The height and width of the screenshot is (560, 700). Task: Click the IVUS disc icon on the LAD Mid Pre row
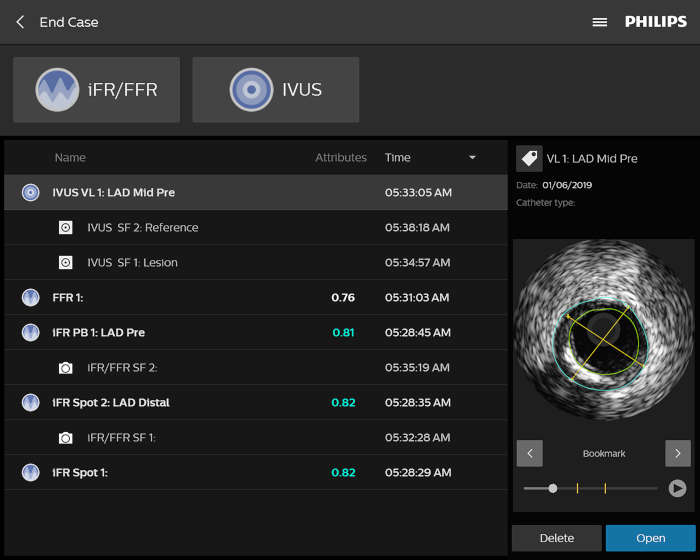(x=31, y=192)
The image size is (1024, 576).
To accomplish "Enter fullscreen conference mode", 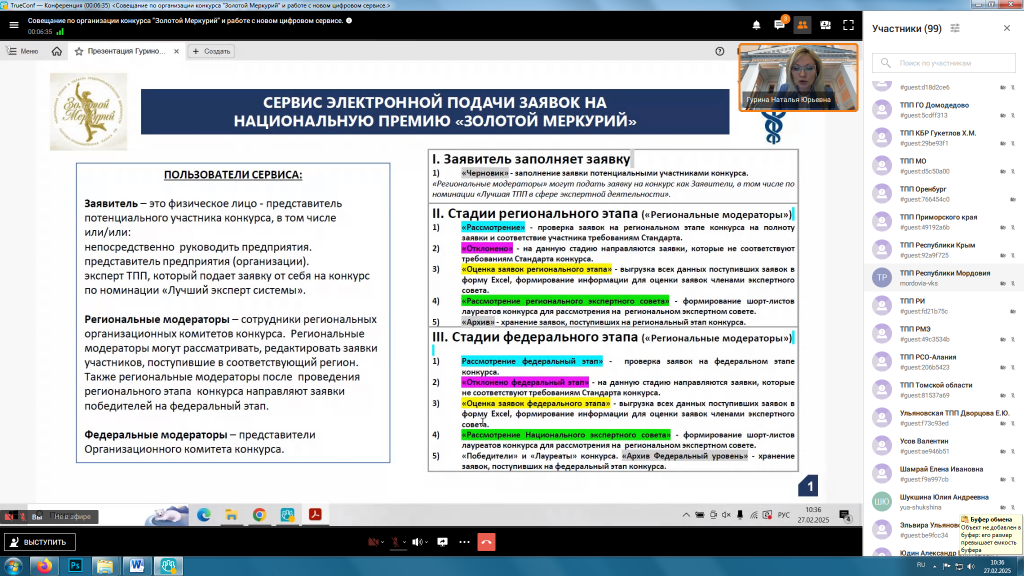I will (848, 25).
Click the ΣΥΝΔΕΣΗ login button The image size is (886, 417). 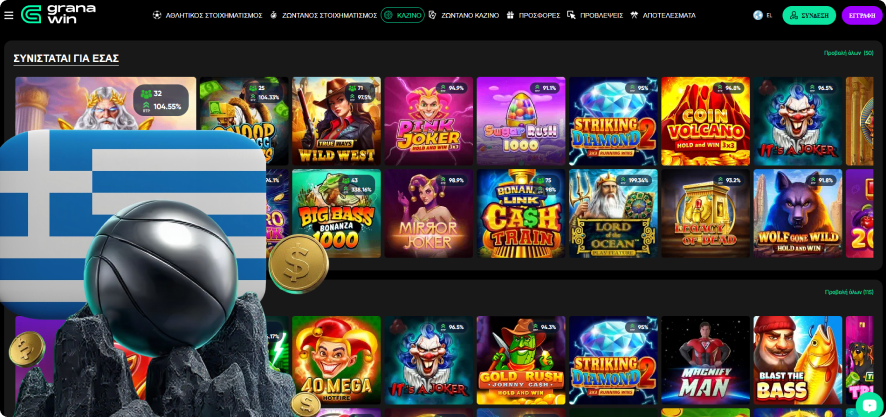point(809,15)
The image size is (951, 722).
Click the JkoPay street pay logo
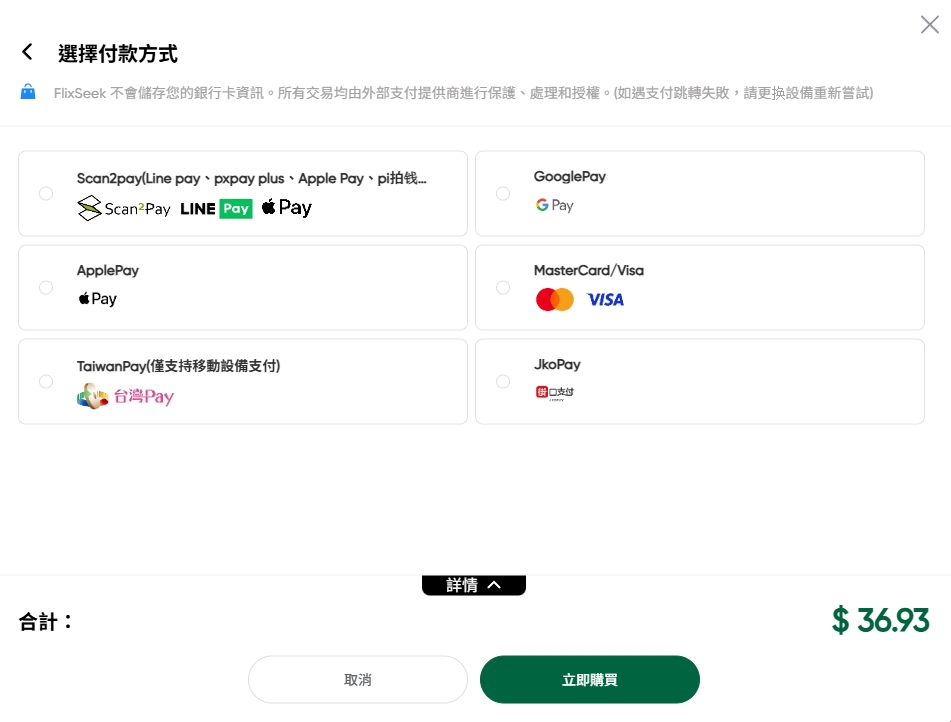pos(554,393)
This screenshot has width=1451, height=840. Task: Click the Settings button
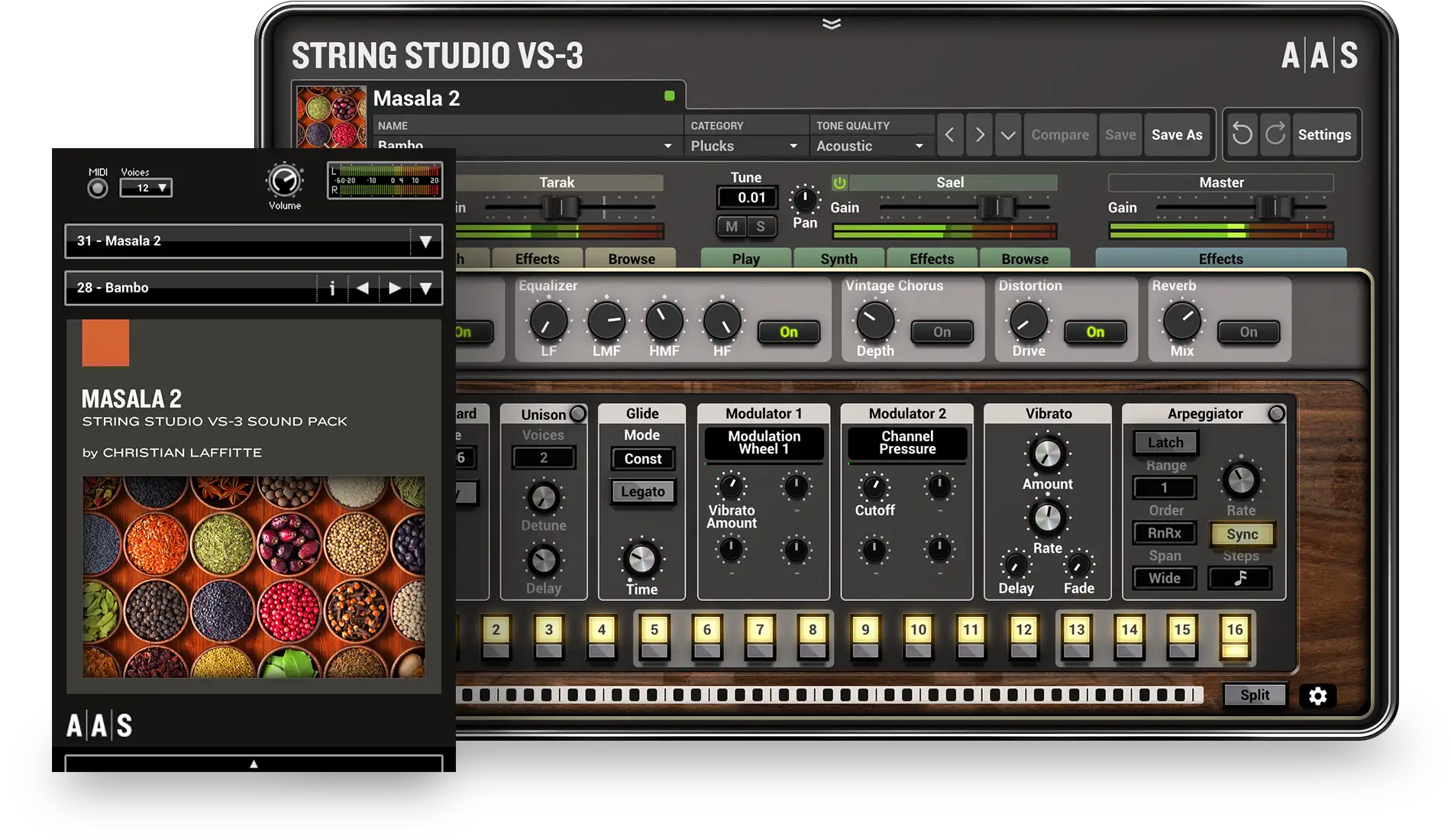[1324, 135]
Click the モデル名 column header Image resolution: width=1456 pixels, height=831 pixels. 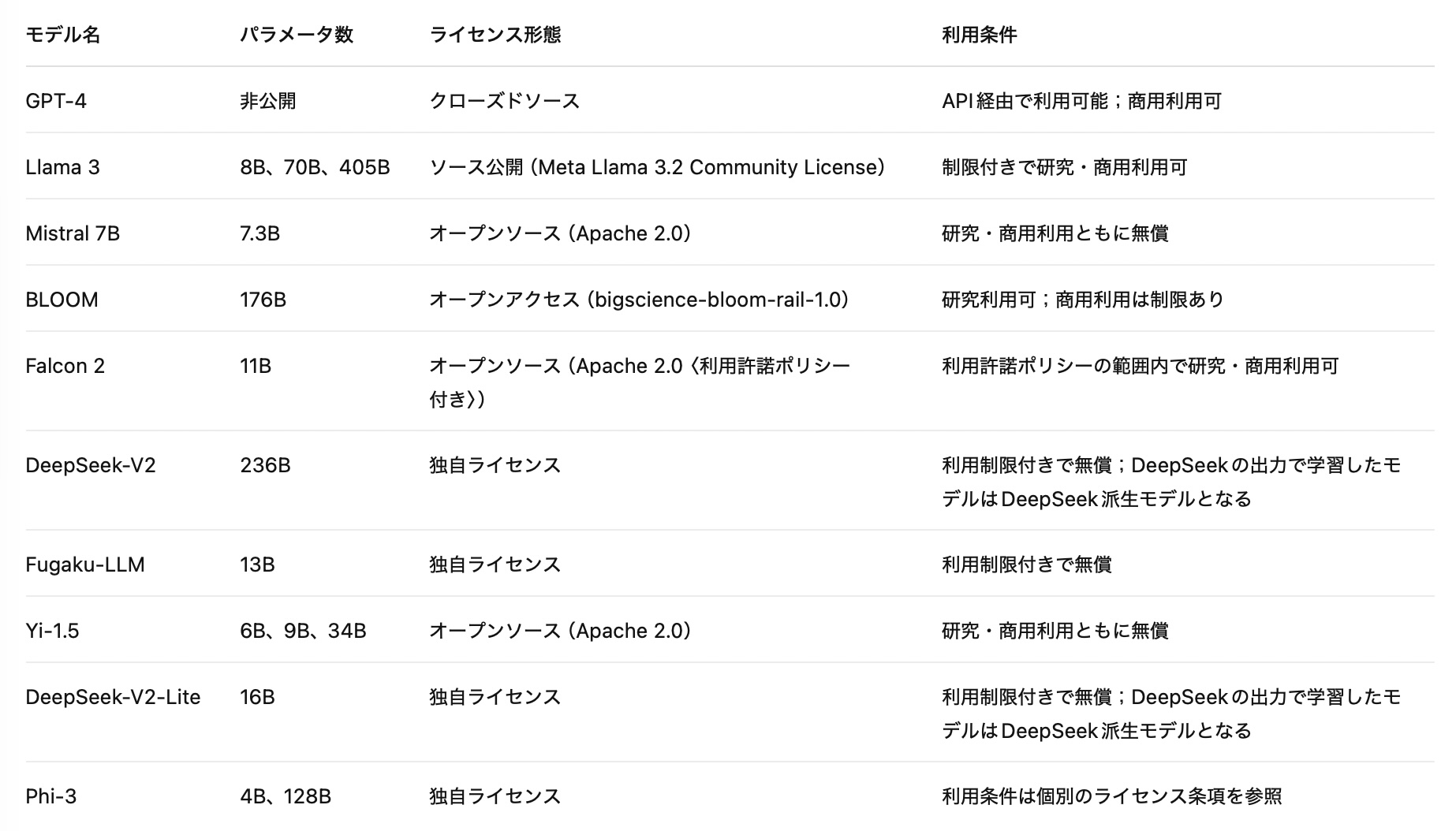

Work instructions: Please repeat the lines that run from the one holding "The image size is (951, 722)." to the last line of the material, both included, exactly and without pictures.

Task output:
The image size is (951, 722).
Click the JkoPay street pay logo
pos(554,393)
This screenshot has width=1451, height=840. Task: Click the Settings button
[1324, 135]
Click the モデル名 column header Image resolution: width=1456 pixels, height=831 pixels. 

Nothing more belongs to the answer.